Opinion: Lab-grown meat may provide opportunities for farmers
© studiocasper/iStockphoto Cultivated meat – sometimes called lab-grown or cultured meat – is moving from research into reality.
It involves taking a small sample of animal cells, feeding them with a nutrient-rich broth, and allowing them to multiply in vessels similar to those used in brewing.
See also: UK moves closer to approving lab-grown meat
Because it can be produced without raising and slaughtering animals, advocates see it as a solution to many environmental and ethical challenges associated with present food production.
They argue it will reduce animal suffering, help feed a growing population, and lessen the environmental impacts of diets.
About the author
James Riley is a research fellow at the Royal Agricultural University.
Here he sets out why cultivated meat may not be just a threat to farmers.
However, key questions remain, including whether production can be scaled, whether costs can be reduced, whether energy use can be lowered or decarbonised, and, most importantly, whether people will choose to eat it.
Products have already been approved for sale in Singapore, Australia and the US, while Italy, Hungary and some US states have implemented restrictions or bans.
In the UK, the Food Standards Agency is exploring how cultivated meat might be assessed under food safety regulations, with the first safety assessments expected next year.
This is part of a broader government push to bolster biological engineering.
Buck the trend
Successive governments have looked to these high technologies to buck the trend of economic stagnation.
However, in the case of cultivated meat, the ongoing UK-EU sanitary and phytosanitary negotiations, which could bring novel food regulation back into alignment with the EU, may well scupper one of the few competitive advantages afforded by Brexit.
While the science is advancing, the way cultivated meat might be produced at scale is far from settled.
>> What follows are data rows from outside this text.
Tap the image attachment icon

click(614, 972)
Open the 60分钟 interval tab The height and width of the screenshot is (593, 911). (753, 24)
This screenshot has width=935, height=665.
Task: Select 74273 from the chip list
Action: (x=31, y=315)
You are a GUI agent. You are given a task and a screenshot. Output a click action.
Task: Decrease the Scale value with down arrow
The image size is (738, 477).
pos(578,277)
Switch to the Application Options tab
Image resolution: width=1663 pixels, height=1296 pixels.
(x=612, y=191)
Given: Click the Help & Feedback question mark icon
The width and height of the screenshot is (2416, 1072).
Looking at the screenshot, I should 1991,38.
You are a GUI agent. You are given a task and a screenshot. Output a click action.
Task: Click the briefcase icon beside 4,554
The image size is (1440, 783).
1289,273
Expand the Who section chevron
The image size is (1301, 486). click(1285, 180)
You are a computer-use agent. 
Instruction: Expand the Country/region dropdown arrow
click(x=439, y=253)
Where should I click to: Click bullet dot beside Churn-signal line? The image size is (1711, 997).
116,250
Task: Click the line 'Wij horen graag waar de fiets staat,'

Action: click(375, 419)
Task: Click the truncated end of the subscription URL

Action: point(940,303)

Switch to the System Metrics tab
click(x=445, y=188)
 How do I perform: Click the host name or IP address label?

Production could be highly centralised, with large companies operating mega-bioreactor facilities.
Alternatively, it could be more distributed, with smaller units closer to consumers. Some envision on-farm production as part of diversified farm businesses, while others imagine appliance-based systems in the home.
Incorporation into the food system could take many forms, each representing fundamentally different futures for farming, from addition to integration to replacement.
For some farmers, any of these futures may raise concerns. Cultivated meat is sometimes promoted as a direct solution to the moral ills of any type of livestock farming, as though there is a moral equivalence between intensive, industrialised poultry and fell-farmed lamb.
But not all farmers view cultivated meat purely as a threat. As one sheep farmer wryly put it: “If I could grow meat without it running away from me, then I would.”
Potential opportunities
Research at the Royal Agricultural University has also identified potential opportunities for UK farmers.
These include on-farm production, supplying inputs such as cells or feedstocks, and processing crops or by-products.
Furthermore, there may also be a growing market for high-value conventional meat if cultivated products become widespread.
Over the past year, the Royal Agricultural University has convened a Citizen Forum to explore how people view a future with cultivated meat.
Participants recognised that any transition in food production could have significant consequences for rural livelihoods, and emphasised that farmers should be supported if such a transition is to be fair.
The future of cultivated meat will not be determined by the technology alone. Economic conditions, regulatory decisions and public attitudes will shape whether, and how, it becomes part of the UK food system.
If it does, the critical issue will not simply be if it is economically viable, but who benefits from it. Whatever direction the technology takes, farmers need to be part of the conversation shaping that future.